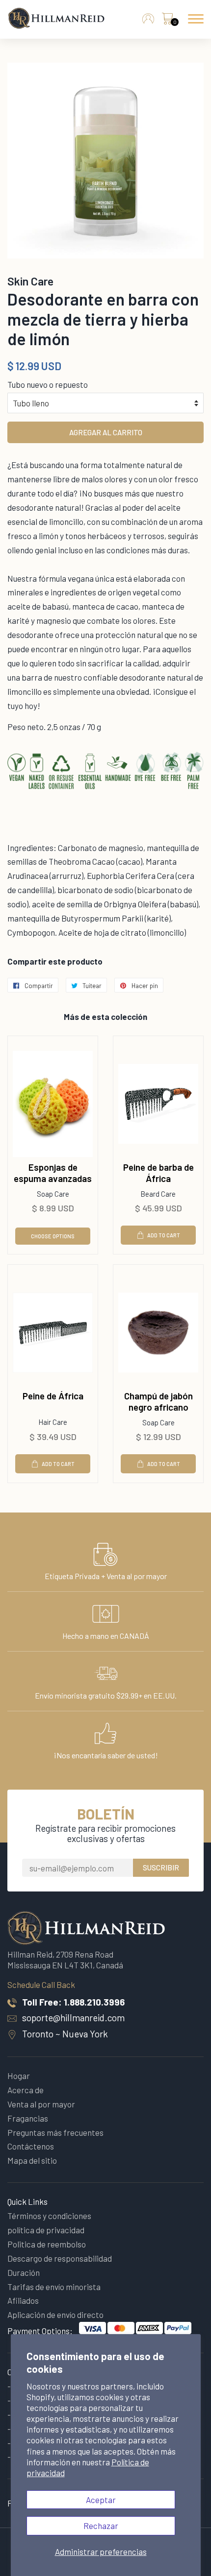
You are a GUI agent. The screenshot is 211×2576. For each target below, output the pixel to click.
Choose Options (53, 1236)
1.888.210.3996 (94, 2002)
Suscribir (161, 1867)
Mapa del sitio (32, 2160)
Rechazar (100, 2525)
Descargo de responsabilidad (59, 2258)
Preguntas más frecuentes (55, 2132)
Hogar (18, 2075)
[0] (167, 21)
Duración (23, 2272)
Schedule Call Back (41, 1984)
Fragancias (27, 2118)
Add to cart (163, 1235)
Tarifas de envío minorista (54, 2287)
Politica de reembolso (46, 2244)
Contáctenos (30, 2146)
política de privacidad (45, 2230)
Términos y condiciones (49, 2216)
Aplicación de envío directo (55, 2314)
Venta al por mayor (41, 2104)
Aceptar (101, 2500)
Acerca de (25, 2090)
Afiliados (23, 2300)
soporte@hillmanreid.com (73, 2017)
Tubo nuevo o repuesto (47, 384)
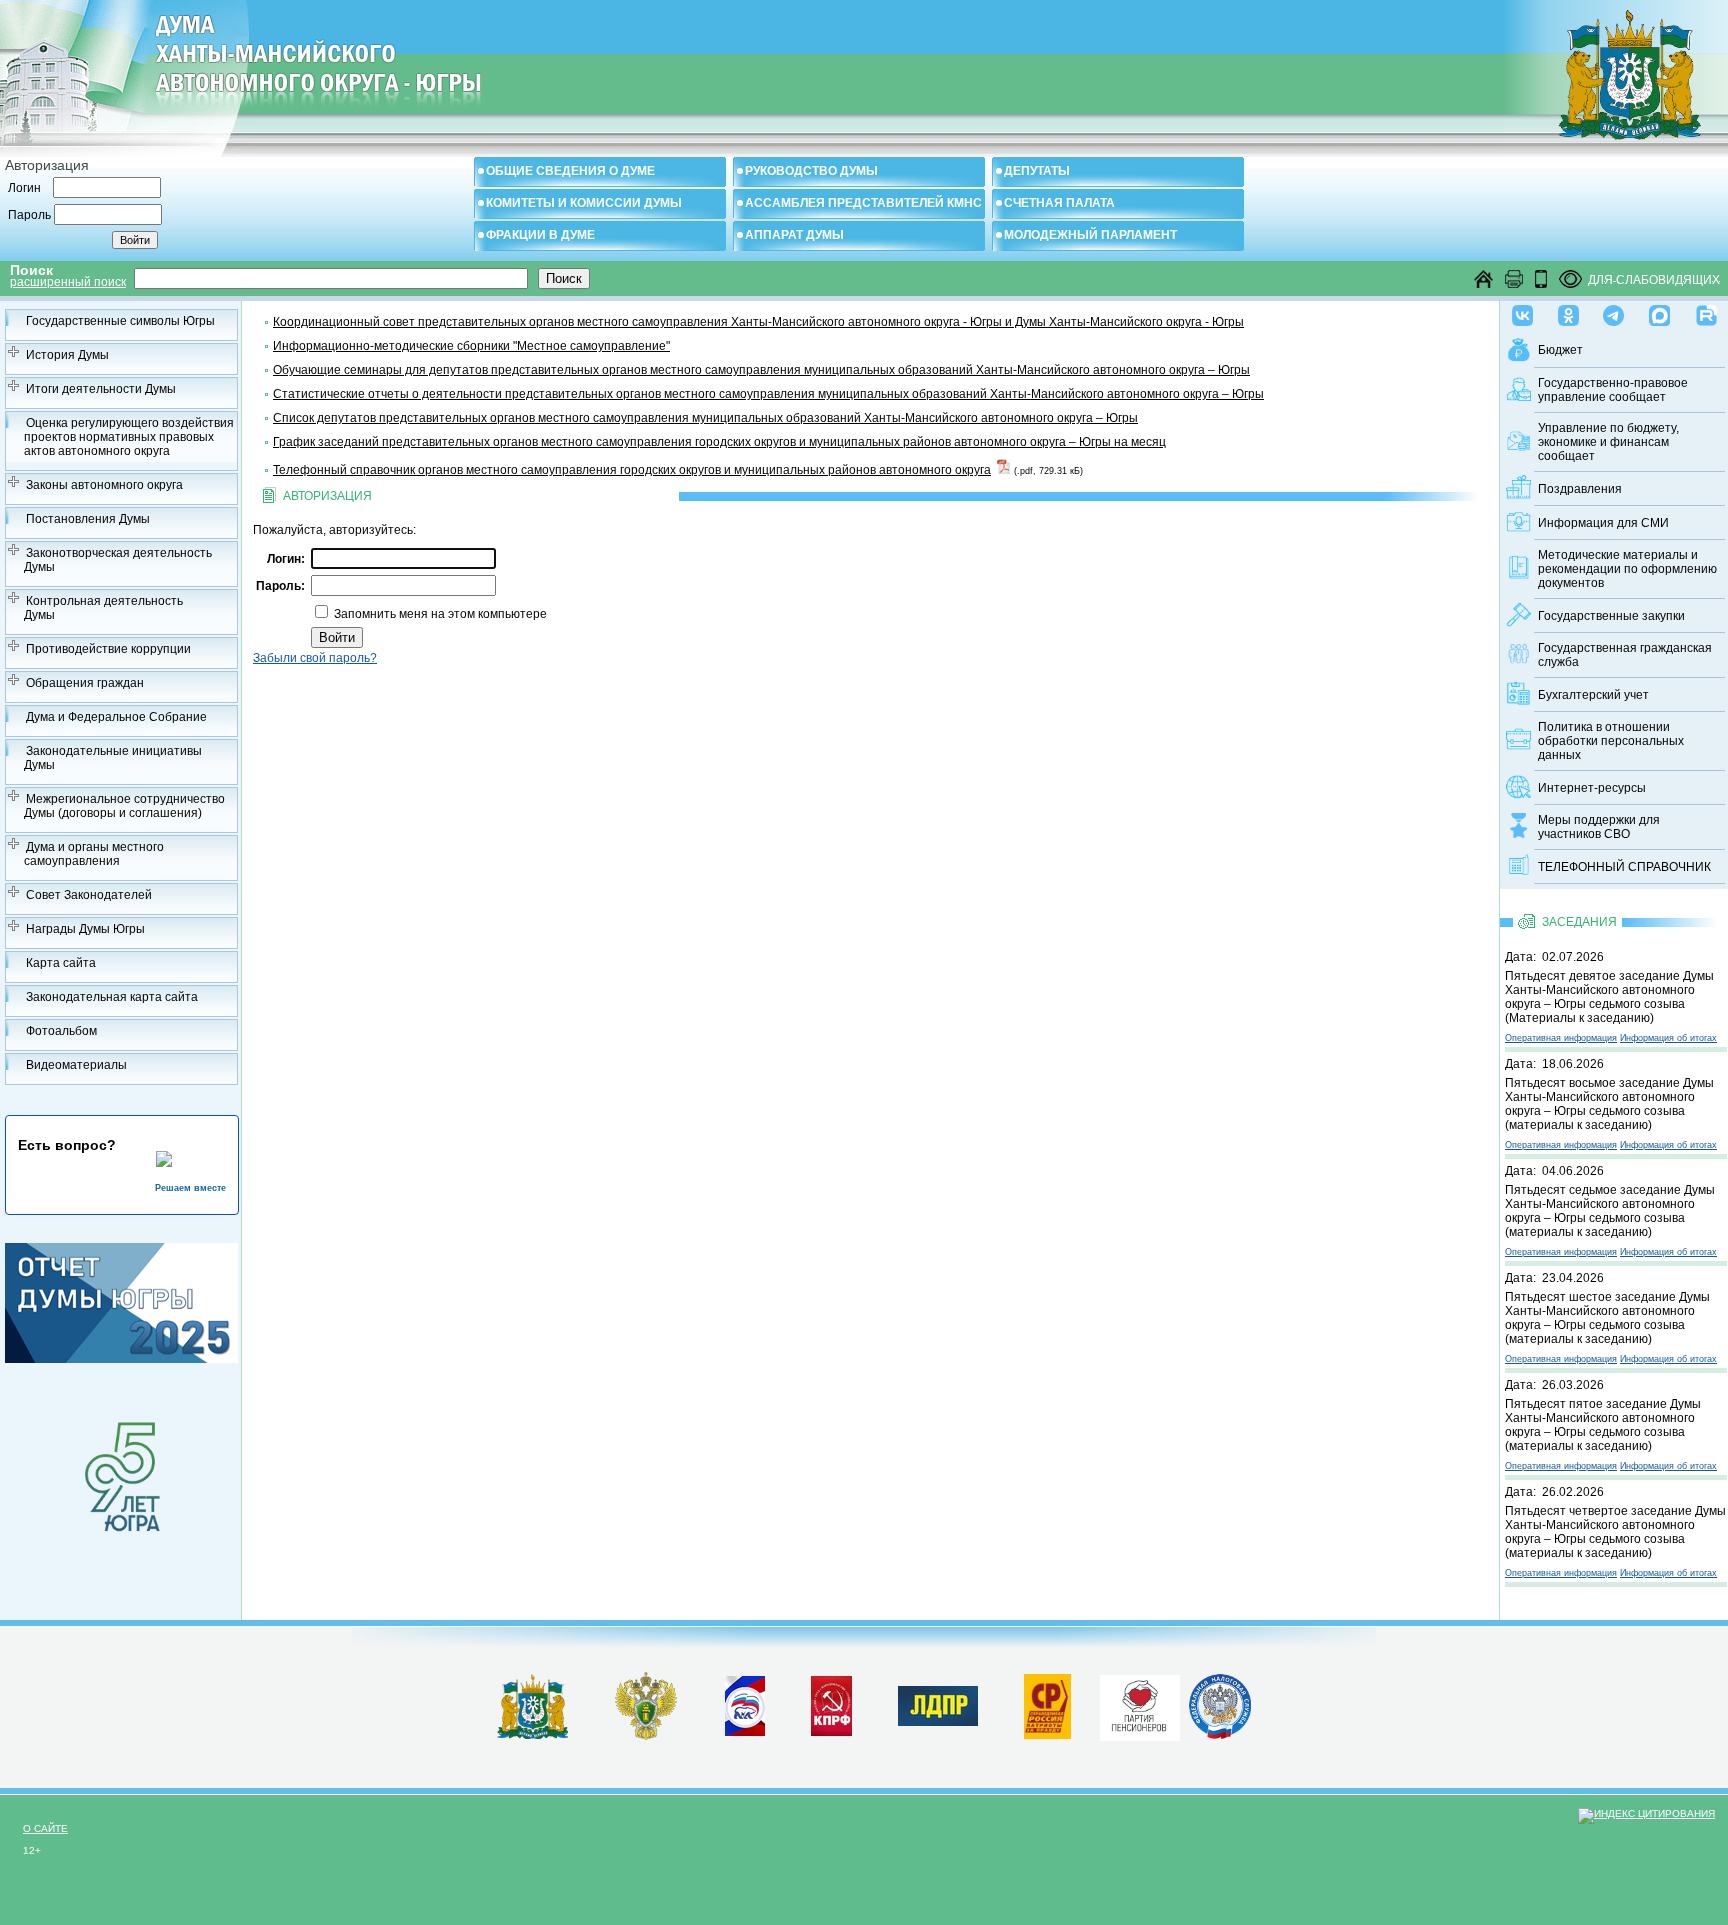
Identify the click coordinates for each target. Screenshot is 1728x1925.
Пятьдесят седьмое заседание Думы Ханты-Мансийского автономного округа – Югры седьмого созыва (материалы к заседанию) (1610, 1211)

_ _ _ _

▸ **Aim of the exercise**
When you reach the line that contains "[0] (167, 21)", start copying the listing word for word and stop only after its last line, without any pictures.

▸ **Reply**
[0] (167, 21)
Duración (23, 2272)
Schedule Call Back (41, 1984)
Fragancias (27, 2118)
Add to cart (163, 1235)
Tarifas de envío minorista (54, 2287)
Politica de reembolso (46, 2244)
Contáctenos (30, 2146)
política de privacidad (45, 2230)
Términos y condiciones (49, 2216)
Aplicación de envío directo (55, 2314)
Venta al por mayor (41, 2104)
Aceptar (101, 2500)
Acerca de (25, 2090)
Afiliados (23, 2300)
soporte@hillmanreid.com (73, 2017)
Tubo nuevo o repuesto (47, 384)
Identify the click coordinates for each target. Screenshot is 1728x1925.
Пятьдесят седьмое заседание Думы Ханты-Мансийского автономного округа – Югры седьмого созыва (материалы к заседанию) (1610, 1211)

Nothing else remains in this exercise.